▶ _WORK INSTRUCTION_:
A single figure is expected: how many lines of the data that follows contain the word "computer".

*** RECORDS ***

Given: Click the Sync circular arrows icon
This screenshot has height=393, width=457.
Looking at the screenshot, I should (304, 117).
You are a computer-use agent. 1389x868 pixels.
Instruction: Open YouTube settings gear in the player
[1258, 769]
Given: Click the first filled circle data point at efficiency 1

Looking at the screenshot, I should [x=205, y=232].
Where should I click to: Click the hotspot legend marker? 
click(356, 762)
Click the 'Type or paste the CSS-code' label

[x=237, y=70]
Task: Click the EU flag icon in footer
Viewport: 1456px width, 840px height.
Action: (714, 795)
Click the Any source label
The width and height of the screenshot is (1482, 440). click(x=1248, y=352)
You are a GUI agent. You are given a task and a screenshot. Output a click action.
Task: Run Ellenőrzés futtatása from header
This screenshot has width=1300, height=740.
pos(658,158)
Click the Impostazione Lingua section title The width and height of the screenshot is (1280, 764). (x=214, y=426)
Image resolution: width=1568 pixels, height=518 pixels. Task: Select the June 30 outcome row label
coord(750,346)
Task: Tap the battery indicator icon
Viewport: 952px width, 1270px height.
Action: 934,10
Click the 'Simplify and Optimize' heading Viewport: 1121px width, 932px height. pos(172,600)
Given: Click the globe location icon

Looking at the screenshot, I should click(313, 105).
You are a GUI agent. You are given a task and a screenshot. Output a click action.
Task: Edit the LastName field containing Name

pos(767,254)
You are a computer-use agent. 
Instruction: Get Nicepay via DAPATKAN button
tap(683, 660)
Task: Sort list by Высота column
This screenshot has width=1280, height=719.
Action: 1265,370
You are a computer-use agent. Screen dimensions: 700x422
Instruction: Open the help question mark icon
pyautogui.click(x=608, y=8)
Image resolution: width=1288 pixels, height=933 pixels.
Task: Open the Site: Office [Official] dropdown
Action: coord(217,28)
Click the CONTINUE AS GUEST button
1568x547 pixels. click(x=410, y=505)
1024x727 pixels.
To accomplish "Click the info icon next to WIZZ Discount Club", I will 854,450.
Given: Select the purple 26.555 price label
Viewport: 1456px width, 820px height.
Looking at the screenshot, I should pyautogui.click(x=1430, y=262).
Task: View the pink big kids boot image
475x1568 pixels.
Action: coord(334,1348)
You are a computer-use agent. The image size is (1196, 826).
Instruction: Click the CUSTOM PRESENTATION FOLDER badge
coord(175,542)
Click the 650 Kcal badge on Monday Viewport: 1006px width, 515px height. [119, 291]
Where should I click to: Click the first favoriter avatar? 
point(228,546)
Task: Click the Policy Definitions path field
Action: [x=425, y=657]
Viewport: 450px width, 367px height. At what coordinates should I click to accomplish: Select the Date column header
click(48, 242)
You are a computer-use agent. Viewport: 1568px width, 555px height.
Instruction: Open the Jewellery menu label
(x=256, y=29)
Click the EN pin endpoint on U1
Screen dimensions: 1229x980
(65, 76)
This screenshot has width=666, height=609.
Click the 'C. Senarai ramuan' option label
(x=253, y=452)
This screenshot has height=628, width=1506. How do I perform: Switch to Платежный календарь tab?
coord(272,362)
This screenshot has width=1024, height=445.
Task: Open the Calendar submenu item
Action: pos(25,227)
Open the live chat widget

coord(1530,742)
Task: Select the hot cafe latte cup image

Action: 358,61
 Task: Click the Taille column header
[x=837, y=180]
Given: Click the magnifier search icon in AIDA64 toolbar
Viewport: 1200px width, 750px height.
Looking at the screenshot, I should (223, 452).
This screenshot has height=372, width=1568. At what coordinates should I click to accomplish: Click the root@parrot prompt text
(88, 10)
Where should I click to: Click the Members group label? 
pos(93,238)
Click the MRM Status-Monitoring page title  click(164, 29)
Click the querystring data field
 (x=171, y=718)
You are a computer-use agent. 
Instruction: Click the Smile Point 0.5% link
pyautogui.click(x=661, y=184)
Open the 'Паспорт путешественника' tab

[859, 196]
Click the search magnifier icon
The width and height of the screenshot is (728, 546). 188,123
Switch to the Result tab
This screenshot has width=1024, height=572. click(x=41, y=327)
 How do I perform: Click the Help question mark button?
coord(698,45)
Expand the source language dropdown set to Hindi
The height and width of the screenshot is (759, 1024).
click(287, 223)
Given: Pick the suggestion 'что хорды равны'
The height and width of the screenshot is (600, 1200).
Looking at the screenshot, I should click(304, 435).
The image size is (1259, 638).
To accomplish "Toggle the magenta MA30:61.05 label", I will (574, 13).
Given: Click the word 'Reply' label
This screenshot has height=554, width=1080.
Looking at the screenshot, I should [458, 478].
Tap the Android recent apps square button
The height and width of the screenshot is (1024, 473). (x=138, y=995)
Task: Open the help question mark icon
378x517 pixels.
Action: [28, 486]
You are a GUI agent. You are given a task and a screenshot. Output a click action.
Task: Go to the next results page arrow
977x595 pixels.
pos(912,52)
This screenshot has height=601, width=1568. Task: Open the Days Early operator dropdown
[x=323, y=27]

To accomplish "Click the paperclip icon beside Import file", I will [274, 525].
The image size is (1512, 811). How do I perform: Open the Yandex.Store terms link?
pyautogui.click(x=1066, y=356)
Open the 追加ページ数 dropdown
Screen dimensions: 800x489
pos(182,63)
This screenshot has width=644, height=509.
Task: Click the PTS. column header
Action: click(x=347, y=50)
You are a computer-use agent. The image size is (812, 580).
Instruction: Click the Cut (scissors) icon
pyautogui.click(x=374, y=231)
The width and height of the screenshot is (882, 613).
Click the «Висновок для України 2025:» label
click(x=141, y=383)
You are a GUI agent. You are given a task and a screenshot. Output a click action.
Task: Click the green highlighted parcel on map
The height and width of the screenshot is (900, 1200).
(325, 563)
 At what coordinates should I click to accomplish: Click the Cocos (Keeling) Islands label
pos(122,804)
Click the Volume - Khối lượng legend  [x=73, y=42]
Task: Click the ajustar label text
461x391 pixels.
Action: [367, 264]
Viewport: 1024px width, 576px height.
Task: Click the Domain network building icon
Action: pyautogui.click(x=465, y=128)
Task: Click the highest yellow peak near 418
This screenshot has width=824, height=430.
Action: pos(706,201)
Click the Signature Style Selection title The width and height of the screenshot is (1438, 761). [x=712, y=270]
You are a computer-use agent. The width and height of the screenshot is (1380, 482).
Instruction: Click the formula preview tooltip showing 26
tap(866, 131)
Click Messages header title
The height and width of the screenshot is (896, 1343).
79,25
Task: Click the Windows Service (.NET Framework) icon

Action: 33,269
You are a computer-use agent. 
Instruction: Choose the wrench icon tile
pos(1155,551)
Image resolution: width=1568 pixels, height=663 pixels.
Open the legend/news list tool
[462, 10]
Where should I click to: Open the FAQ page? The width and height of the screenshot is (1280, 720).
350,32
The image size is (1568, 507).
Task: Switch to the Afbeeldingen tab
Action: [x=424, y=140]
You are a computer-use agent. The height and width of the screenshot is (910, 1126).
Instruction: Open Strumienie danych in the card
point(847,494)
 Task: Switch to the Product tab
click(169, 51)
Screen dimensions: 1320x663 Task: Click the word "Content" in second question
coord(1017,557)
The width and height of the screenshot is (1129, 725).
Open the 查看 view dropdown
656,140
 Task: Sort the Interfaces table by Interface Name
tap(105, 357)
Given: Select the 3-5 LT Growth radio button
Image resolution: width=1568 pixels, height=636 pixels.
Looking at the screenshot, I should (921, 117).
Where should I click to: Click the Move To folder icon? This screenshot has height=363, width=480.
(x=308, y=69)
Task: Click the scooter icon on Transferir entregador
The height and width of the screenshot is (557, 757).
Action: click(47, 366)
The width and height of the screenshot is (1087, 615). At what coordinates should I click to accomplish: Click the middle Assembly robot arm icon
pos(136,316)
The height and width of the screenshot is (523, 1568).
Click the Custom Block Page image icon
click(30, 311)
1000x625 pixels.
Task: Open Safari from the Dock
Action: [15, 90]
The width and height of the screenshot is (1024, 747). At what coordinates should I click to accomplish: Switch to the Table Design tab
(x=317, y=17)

*** End of RECORDS ***

▶ _SOLUTION TO THE PROBLEM_:
10